## STATED EXERCISE
Give the records as a JSON list of strings, one string per line, starting with the line that contains "This screenshot has height=220, width=506." and going on through the line that contains "coord(130,203)", and leave out blank lines.

## INFORMATION SHOWN
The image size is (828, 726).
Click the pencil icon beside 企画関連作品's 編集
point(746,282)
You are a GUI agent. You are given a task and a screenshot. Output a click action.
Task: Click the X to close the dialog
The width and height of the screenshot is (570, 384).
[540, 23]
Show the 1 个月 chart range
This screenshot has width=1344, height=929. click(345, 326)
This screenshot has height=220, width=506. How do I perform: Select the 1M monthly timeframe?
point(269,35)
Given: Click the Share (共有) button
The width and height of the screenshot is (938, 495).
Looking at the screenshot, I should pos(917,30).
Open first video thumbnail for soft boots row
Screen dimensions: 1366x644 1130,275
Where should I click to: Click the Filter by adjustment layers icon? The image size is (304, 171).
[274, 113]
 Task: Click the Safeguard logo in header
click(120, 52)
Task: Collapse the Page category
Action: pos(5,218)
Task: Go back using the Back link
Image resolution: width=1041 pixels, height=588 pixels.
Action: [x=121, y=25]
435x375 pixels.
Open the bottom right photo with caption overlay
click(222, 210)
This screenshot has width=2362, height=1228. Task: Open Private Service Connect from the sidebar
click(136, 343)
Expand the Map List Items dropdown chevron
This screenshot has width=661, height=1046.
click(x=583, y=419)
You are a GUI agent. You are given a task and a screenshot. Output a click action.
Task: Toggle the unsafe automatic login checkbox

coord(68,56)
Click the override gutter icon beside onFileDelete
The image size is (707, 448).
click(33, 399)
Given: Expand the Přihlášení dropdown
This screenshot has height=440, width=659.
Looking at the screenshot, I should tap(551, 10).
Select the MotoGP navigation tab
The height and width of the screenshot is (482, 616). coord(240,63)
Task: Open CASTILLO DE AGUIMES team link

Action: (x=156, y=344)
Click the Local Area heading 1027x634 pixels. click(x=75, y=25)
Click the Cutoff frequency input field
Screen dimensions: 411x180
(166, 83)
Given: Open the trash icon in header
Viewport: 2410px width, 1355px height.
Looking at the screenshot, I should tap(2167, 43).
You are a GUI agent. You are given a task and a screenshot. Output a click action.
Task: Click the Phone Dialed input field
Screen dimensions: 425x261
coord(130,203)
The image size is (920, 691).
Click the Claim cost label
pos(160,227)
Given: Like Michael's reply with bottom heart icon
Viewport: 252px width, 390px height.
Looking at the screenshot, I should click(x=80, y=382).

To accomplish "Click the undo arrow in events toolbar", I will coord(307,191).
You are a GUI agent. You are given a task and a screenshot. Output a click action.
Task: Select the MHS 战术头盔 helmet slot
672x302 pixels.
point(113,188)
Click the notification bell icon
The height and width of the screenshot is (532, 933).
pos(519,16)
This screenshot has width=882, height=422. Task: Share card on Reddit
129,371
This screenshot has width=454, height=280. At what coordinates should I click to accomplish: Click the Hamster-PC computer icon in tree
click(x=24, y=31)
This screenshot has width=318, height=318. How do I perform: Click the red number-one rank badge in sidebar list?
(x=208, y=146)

## THE RESULT
[
  "This screenshot has height=220, width=506. How do I perform: Select the 1M monthly timeframe?",
  "point(269,35)",
  "Given: Click the Share (共有) button",
  "The width and height of the screenshot is (938, 495).",
  "Looking at the screenshot, I should pos(917,30).",
  "Open first video thumbnail for soft boots row",
  "Screen dimensions: 1366x644 1130,275",
  "Where should I click to: Click the Filter by adjustment layers icon? The image size is (304, 171).",
  "[274, 113]",
  " Task: Click the Safeguard logo in header",
  "click(120, 52)",
  "Task: Collapse the Page category",
  "Action: pos(5,218)",
  "Task: Go back using the Back link",
  "Image resolution: width=1041 pixels, height=588 pixels.",
  "Action: [x=121, y=25]",
  "435x375 pixels.",
  "Open the bottom right photo with caption overlay",
  "click(222, 210)",
  "This screenshot has width=2362, height=1228. Task: Open Private Service Connect from the sidebar",
  "click(136, 343)",
  "Expand the Map List Items dropdown chevron",
  "This screenshot has width=661, height=1046.",
  "click(x=583, y=419)",
  "You are a GUI agent. You are given a task and a screenshot. Output a click action.",
  "Task: Toggle the unsafe automatic login checkbox",
  "coord(68,56)",
  "Click the override gutter icon beside onFileDelete",
  "The image size is (707, 448).",
  "click(33, 399)",
  "Given: Expand the Přihlášení dropdown",
  "This screenshot has height=440, width=659.",
  "Looking at the screenshot, I should tap(551, 10).",
  "Select the MotoGP navigation tab",
  "The height and width of the screenshot is (482, 616). coord(240,63)",
  "Task: Open CASTILLO DE AGUIMES team link",
  "Action: (x=156, y=344)",
  "Click the Local Area heading 1027x634 pixels. click(x=75, y=25)",
  "Click the Cutoff frequency input field",
  "Screen dimensions: 411x180",
  "(166, 83)",
  "Given: Open the trash icon in header",
  "Viewport: 2410px width, 1355px height.",
  "Looking at the screenshot, I should tap(2167, 43).",
  "You are a GUI agent. You are given a task and a screenshot. Output a click action.",
  "Task: Click the Phone Dialed input field",
  "Screen dimensions: 425x261",
  "coord(130,203)"
]